University of Minnesota plans to retake control of its medical facilities, build new hospital

A big proposal came from the University of Minnesota on Thursday to take back ownership of its medical facilities and build a new hospital.

It comes as Fairview Health Services tries to merge with Sanford Health out of South Dakota – and just a few days after Fairview floated the idea of the university taking over the campus.

That whole option came from Fairview this week during one of those listening sessions by Attorney General Keith Ellison on that proposed merger with Sanford Health. The university formed that business partnership with Fairview 25 years ago to run the hospitals. They were losing money at the time, and Fairview really shored them up. But Thursday, University president Joan Gabel unveiled a new strategic plan to ensure that all state residents have access to the U's academic healthcare system.
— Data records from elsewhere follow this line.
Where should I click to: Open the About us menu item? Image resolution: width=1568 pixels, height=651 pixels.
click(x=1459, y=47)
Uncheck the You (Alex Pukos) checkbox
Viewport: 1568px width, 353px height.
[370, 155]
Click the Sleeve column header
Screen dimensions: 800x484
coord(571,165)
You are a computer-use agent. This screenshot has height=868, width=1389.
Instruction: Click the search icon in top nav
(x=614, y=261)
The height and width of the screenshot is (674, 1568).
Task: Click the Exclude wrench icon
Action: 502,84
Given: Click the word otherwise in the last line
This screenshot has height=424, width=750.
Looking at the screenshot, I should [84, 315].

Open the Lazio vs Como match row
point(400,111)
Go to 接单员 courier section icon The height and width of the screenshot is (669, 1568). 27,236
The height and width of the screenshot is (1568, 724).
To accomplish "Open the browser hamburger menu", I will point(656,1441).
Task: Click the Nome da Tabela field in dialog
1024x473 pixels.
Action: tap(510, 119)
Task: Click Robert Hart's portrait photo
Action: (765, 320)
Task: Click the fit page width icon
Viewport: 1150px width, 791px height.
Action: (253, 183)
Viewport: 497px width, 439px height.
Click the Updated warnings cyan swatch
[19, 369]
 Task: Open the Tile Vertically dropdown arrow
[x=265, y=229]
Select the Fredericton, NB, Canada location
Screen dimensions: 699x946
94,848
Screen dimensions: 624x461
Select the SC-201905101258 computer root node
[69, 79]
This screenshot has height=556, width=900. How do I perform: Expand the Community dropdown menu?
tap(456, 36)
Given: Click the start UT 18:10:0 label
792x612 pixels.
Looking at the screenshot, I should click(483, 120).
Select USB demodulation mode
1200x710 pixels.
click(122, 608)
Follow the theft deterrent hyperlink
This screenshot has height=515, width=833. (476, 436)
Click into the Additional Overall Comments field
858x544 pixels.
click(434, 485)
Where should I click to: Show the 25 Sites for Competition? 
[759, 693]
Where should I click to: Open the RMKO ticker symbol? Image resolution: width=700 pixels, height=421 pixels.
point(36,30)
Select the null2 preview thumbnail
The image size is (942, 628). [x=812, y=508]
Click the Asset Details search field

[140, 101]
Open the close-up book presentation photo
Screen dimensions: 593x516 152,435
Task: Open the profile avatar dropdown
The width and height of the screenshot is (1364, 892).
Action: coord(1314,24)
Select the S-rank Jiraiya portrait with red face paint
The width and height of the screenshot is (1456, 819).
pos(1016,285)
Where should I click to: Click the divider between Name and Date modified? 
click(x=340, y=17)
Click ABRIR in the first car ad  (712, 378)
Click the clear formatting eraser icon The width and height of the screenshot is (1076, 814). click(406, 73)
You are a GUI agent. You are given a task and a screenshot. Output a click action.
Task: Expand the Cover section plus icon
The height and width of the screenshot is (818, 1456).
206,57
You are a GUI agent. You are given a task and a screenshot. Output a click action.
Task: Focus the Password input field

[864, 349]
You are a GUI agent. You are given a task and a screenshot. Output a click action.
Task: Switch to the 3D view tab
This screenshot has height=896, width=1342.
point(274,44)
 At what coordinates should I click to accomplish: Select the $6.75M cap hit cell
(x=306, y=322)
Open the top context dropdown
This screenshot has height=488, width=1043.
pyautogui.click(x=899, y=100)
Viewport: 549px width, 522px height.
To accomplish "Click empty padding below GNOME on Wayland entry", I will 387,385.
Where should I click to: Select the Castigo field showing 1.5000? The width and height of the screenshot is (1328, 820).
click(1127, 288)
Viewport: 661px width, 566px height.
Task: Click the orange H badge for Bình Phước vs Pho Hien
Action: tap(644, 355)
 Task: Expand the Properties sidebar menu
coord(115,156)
"To achieve this objective, we must own governance and control the flagship healthcare facilities on our Twin Cities campus," said Gabel. "These include the University of Minnesota Medical Center, East and West Bank facilities, the Masonic Children's Hospital, and the Clinics and Surgery Center."

Now, the strategic plan involves building a new state-of-the-art hospital there in the East Bank at the corner of Huron and Washington. The university has been building out its medical campus there in the past decade and has already acquired the land for the new hospital there.

The university's vice president of finance says it would take about five years to build this new hospital.

"We must begin the planning and process now," said Vice President Myron Franz. "We have to assess community needs. We need to plan for a really great solution and we need to secure necessary public funding."

Now, in a joint statement Thursday afternoon from both Sanford Health and Fairview Health Systems, it said, "We remain interested in a clinical partnership between the university and the combined Fairview-Sanford system. Despite repeated requests since last August, we have not had the opportunity to meet with President Gabel or Regent Powell."

If the university does retake control of its hospitals and clinics to build a new hospital, it would need money from the state legislature. Myron Franz said Thursday he doesn't have a price tag yet, but he did say no state-of-the-art hospital -- like the one they're talking about -- would cost less than $1 billion.